The couple had two children, Brando Crespi and Pilar Crespi.

==An ambassador of Italian fashion==

Through her choices in attire and in publishing, Crespi played a major role in influencing the fashion world and giving a boost to the careers of designers such as Fendi and Missoni. Valentino credited Crespi with giving him a break into the fashion industry and it was a Valentino dress worn by her twin sister that convinced Jacqueline Kennedy to try out the designer. In addition to her role as editor of Italian Vogue, Crespi's appearances at social events such as the Black and White Ball thrown by Truman Capote in 1966 were widely reported.
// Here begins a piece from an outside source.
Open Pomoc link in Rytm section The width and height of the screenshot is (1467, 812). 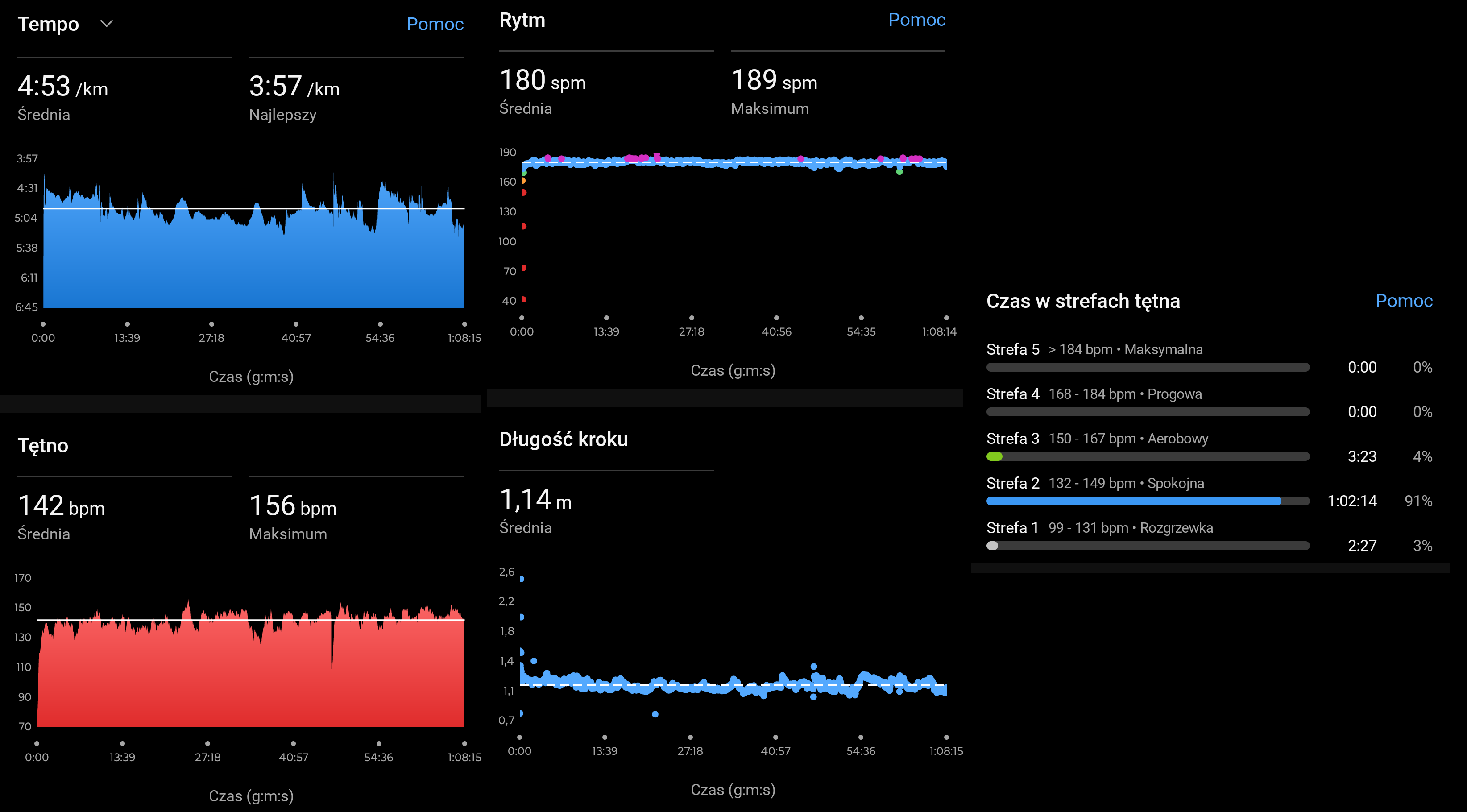pyautogui.click(x=916, y=19)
In a best-dressed list published in 1958 by the New York Dress Institute, Crespi was ranked third, behind the Duchess of Windsor, but ahead of Queen Elizabeth II in fourth place and Audrey Hepburn in fifth. She was included on the International Best Dressed List and was recognized by the Fashion Hall of Fame for her "faultless taste in dress without ostentation or extravagance".

In addition to her editing duties, Crespi and her husband both did public relations for major designers. Her husband had been involved on the editorial staff of Vogue Brasil and Vogue Mexico. After returning from Rome in 1961, she received notice from the fashion world by wearing skirts that were four to five inches longer than the prevailing fashion, helping to promote a new line from the designer Fabiani, saying "I now can't stand the sight of my knees showing" after donning the longer skirts. The government of Italy bestowed its highest-ranked civilian award to Crespi for her assistance in promoting the fashion industry in that country.

Crespi lamented the decline in Italian social life among the wealthy and aristocratic crowd in the 1970s in the wake of social unrest and a wave of kidnappings, telling Time magazine that "In Italy now you want to feel rich and look poor".

==Legacy==
Crespi died at age 82 on October 18, 2010, at Mount Sinai Hospital in Manhattan due to a stroke. She was survived by a daughter, a son, four grandchildren and two great-grandchildren. Her husband had died in 1985. Her daughter Pilar Crespi was an assistant editor at Vogue and has spent most of her career in the fashion industry, and her granddaughter Chloe is a fashion photographer.